Filter the data for "computer" and copy matching lines.

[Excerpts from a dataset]

○ ○ ○

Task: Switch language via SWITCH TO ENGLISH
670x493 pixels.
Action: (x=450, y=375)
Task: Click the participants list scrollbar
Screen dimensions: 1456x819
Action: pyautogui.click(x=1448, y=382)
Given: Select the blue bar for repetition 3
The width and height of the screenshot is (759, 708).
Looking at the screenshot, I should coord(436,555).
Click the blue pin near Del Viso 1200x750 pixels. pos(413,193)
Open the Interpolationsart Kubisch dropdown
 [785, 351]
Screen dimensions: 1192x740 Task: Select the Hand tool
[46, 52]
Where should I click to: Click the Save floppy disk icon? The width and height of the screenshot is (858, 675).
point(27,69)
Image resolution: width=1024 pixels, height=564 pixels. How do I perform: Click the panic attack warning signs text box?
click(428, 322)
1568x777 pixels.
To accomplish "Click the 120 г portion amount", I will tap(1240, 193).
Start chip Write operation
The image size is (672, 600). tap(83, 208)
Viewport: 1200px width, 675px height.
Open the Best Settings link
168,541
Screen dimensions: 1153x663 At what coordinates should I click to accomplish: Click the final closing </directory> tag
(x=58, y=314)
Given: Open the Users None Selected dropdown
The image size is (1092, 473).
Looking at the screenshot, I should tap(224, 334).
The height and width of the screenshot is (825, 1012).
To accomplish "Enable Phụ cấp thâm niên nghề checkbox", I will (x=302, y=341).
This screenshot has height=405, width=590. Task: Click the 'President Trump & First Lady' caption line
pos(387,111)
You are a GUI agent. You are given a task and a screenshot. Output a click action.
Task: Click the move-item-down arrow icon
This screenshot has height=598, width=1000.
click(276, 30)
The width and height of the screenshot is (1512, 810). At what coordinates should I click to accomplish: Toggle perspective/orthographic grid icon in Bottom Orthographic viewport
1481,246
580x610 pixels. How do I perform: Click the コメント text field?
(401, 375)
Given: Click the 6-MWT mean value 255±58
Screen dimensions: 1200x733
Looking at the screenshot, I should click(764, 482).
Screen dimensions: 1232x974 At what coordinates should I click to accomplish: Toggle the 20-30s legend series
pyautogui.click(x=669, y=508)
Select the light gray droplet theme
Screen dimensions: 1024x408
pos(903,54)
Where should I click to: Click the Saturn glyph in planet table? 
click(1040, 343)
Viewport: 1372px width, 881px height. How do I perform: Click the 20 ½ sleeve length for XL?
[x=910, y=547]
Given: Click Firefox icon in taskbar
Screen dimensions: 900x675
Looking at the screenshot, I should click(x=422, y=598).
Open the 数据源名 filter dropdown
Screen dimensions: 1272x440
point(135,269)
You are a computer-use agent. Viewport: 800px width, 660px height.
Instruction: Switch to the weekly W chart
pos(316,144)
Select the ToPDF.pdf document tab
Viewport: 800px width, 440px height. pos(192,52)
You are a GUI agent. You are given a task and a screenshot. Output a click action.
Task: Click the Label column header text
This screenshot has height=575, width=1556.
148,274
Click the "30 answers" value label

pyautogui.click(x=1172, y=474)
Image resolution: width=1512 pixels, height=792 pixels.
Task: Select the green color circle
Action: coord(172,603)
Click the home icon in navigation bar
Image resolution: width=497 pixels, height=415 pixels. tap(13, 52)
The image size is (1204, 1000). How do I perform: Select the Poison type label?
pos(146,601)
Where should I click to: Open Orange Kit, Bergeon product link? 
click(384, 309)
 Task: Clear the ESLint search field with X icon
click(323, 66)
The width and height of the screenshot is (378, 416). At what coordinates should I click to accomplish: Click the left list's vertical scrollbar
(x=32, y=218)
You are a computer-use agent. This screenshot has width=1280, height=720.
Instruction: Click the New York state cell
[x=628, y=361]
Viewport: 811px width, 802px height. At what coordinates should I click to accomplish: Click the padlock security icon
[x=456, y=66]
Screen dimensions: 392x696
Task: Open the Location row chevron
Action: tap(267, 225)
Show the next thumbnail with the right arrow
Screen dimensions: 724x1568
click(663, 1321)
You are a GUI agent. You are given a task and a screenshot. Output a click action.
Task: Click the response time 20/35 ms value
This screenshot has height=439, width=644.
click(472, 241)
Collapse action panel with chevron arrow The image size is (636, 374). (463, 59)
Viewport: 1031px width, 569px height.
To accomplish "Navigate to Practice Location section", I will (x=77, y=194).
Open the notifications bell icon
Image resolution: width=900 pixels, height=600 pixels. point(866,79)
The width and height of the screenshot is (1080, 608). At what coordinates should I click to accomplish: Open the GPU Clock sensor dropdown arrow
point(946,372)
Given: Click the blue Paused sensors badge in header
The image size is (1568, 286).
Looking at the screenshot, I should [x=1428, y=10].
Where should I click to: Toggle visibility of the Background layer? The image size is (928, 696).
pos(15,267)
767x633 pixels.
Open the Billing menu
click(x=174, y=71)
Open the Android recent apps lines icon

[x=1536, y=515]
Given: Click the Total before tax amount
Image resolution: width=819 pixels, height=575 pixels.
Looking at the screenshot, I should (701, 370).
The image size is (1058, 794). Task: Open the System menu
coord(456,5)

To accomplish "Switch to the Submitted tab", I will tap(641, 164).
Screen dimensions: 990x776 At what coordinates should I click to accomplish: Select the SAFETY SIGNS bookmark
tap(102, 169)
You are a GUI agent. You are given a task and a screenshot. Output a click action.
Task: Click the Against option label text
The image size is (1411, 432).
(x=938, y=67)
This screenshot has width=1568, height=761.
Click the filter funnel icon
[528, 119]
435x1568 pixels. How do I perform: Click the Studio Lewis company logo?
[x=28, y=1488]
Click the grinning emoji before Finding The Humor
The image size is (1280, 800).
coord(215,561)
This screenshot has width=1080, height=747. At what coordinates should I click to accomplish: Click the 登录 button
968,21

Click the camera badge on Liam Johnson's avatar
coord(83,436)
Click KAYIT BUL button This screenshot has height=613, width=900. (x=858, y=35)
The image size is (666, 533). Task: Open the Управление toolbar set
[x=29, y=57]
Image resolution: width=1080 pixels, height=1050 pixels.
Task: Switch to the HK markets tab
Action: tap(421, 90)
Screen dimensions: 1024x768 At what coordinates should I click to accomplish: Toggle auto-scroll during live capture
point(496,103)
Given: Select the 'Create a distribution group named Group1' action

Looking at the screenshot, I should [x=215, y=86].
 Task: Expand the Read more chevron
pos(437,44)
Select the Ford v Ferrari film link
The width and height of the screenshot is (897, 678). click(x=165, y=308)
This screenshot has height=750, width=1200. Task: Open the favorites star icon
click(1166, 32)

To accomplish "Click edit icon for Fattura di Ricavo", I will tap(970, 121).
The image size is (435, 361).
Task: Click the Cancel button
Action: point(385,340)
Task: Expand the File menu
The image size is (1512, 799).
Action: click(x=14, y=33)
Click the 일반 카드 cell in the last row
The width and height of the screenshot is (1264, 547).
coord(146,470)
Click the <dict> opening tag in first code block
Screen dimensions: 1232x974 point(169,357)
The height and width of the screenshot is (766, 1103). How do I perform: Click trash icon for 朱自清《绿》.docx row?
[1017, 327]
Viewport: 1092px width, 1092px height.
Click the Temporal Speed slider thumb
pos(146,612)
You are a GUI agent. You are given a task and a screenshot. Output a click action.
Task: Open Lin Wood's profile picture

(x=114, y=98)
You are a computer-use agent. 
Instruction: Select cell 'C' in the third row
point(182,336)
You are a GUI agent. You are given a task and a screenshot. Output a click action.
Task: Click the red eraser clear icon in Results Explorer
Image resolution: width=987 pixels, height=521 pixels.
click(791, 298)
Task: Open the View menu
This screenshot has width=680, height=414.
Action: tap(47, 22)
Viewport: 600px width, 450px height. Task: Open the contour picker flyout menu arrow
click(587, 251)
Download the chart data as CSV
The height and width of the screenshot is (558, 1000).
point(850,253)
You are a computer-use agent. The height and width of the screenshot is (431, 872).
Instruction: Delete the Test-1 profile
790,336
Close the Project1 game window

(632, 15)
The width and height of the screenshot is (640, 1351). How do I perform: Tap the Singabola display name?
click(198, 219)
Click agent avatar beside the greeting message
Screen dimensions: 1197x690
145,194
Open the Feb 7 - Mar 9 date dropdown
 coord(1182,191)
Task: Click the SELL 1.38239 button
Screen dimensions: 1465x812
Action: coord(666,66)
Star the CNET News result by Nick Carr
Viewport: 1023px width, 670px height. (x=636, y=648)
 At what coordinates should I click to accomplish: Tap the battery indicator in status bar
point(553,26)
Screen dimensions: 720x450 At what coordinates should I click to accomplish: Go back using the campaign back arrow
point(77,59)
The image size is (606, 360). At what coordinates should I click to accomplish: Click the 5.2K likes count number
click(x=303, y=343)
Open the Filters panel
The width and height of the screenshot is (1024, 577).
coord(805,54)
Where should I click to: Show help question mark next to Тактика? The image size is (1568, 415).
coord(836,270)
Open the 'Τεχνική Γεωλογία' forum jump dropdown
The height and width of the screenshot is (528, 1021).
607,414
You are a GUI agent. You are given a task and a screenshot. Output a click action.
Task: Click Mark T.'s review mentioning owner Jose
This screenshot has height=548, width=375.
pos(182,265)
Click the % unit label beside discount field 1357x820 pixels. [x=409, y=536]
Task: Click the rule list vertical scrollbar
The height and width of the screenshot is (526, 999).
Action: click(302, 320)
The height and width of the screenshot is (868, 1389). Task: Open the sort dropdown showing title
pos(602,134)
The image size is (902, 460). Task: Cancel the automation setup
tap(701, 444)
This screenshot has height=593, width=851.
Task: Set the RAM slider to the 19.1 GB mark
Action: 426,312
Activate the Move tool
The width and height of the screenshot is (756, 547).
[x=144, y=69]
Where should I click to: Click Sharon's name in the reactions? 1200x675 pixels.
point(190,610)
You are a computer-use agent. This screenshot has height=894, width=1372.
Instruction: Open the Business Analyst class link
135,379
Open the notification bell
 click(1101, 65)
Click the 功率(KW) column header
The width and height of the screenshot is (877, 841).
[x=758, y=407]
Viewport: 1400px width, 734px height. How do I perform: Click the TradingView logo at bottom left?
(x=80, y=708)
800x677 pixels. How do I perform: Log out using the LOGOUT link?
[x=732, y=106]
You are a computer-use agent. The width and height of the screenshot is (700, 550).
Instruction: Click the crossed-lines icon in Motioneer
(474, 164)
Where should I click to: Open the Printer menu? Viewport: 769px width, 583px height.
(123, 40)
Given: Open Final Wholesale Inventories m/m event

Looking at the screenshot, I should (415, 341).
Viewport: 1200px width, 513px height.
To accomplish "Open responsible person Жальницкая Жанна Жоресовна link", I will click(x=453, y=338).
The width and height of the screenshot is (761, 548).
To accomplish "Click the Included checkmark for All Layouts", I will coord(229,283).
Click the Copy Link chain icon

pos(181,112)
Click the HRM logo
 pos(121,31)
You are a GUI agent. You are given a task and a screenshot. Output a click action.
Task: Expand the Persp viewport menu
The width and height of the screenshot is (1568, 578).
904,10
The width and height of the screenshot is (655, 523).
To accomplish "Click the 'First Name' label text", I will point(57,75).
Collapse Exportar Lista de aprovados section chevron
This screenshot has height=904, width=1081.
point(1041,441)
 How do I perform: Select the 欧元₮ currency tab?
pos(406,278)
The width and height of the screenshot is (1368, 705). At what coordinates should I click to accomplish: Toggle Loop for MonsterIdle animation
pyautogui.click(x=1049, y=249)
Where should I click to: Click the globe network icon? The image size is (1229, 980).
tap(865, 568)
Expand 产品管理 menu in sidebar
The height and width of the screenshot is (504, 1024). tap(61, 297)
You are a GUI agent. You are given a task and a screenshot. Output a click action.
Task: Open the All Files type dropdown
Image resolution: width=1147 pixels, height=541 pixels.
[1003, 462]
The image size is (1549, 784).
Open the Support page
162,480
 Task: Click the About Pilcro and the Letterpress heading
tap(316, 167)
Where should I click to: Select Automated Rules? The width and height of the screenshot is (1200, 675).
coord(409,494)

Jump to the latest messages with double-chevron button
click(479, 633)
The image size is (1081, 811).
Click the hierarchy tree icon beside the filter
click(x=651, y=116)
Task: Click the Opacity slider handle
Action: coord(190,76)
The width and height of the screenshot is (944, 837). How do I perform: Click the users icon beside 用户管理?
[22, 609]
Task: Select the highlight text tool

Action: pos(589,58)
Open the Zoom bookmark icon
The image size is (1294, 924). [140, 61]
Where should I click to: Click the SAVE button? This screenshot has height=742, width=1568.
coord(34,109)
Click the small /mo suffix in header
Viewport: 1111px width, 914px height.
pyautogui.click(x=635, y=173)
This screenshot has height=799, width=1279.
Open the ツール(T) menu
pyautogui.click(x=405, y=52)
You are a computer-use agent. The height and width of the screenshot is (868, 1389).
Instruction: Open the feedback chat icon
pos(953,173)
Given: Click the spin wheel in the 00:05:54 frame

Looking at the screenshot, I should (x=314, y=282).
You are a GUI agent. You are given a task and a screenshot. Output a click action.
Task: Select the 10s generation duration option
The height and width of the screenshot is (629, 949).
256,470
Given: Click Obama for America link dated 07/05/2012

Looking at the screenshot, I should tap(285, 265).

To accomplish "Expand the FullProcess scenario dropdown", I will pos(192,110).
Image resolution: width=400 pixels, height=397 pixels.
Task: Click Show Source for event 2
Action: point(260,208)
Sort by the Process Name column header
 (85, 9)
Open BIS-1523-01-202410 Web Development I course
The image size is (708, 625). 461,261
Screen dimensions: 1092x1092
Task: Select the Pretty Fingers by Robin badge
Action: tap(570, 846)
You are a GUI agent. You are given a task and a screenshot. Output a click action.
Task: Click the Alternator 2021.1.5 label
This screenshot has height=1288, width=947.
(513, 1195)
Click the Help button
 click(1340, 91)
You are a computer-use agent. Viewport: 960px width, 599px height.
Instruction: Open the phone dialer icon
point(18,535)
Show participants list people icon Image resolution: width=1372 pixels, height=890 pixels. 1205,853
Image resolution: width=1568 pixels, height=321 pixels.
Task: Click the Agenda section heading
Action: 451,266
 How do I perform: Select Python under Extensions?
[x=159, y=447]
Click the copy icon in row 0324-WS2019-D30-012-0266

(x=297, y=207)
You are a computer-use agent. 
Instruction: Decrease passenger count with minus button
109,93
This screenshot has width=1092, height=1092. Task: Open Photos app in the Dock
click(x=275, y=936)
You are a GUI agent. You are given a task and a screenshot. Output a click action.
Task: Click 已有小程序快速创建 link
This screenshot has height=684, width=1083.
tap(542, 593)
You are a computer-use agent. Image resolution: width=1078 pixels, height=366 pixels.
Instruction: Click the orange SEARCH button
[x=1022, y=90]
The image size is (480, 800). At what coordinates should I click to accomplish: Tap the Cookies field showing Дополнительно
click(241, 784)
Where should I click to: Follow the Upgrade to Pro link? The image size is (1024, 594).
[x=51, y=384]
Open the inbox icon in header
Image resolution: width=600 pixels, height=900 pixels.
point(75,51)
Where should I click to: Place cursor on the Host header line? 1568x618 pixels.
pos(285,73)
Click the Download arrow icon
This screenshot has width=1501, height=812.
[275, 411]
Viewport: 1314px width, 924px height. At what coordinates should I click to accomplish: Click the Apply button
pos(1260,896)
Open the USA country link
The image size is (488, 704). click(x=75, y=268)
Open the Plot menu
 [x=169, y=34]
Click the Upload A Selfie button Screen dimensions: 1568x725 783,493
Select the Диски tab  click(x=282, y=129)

○ ○ ○

**RESPONSE FOR THIS EXERCISE:**
You are a computer-use agent. Viewport: 800px width, 660px height.
You are a computer-use agent. This screenshot has width=1280, height=720.
You are a computer-use agent. 
You are a computer-use agent. The height and width of the screenshot is (431, 872).
You are a computer-use agent. This screenshot has height=894, width=1372.
You are a computer-use agent. The width and height of the screenshot is (700, 550).
You are a computer-use agent. The height and width of the screenshot is (868, 1389).
You are a computer-use agent. Viewport: 960px width, 599px height.
You are a computer-use agent. 
You are a computer-use agent. Image resolution: width=1078 pixels, height=366 pixels.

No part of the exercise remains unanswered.